The task >> From the entries below, work out how many lines contain the string "Choose"; answer with the number alone.

"""

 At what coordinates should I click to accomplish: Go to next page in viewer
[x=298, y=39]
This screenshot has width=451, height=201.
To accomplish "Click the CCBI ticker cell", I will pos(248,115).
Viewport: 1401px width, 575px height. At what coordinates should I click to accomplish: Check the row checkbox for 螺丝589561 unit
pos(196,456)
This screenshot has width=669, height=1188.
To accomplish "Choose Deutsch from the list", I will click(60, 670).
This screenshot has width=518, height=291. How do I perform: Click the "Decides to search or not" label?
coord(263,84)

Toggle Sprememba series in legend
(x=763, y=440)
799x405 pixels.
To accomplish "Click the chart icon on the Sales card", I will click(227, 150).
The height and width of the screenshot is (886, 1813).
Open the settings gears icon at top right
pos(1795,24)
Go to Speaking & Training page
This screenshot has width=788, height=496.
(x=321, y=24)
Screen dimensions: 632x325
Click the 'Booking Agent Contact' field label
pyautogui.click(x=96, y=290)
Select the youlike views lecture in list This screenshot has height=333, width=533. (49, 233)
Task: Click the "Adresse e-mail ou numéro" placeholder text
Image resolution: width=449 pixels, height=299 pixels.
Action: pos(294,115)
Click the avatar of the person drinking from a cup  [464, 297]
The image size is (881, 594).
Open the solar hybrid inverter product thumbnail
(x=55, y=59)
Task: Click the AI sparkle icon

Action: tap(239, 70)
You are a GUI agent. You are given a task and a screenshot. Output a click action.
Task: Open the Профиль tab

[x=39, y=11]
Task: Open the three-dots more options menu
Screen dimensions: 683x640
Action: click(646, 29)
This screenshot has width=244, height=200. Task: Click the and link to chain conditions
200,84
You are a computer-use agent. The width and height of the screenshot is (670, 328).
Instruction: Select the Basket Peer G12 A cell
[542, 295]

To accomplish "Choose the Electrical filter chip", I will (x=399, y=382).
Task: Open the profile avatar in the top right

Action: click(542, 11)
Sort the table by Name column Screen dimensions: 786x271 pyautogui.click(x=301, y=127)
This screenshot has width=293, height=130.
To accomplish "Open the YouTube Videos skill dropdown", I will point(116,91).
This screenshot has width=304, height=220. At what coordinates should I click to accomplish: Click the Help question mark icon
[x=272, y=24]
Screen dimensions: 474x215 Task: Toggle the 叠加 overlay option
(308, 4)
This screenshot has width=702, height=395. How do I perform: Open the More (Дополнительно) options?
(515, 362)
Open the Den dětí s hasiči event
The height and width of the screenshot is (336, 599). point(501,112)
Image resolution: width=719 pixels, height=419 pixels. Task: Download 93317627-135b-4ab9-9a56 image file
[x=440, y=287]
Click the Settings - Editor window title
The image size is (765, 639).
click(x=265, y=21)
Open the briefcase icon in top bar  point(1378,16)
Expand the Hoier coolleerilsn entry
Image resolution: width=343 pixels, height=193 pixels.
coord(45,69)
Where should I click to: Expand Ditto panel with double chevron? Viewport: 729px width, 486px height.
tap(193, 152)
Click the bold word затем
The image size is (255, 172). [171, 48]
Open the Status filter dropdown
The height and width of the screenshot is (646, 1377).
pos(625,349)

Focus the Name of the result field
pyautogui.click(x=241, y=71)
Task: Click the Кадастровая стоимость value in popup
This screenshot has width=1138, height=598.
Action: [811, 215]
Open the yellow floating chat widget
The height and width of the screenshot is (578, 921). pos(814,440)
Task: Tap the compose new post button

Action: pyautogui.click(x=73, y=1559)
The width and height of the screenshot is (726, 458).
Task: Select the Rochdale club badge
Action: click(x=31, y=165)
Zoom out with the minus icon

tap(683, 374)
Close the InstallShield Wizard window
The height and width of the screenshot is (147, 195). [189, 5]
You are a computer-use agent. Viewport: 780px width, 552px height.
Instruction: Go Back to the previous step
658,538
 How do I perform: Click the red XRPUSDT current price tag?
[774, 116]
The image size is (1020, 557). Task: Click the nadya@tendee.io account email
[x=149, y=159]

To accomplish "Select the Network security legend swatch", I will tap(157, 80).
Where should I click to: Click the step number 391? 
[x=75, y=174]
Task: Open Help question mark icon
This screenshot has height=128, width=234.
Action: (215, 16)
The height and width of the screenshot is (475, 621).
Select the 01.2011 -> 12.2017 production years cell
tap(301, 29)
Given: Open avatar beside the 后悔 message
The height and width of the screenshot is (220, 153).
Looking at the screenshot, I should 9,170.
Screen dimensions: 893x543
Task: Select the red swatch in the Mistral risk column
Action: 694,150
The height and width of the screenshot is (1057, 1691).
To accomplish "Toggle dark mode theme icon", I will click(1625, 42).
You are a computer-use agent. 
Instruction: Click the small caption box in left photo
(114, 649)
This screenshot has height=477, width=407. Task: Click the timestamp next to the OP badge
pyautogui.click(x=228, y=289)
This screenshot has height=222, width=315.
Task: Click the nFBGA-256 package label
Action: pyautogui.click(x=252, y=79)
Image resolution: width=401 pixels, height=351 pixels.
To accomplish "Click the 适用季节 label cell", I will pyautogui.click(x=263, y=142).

"""

Your response >> 2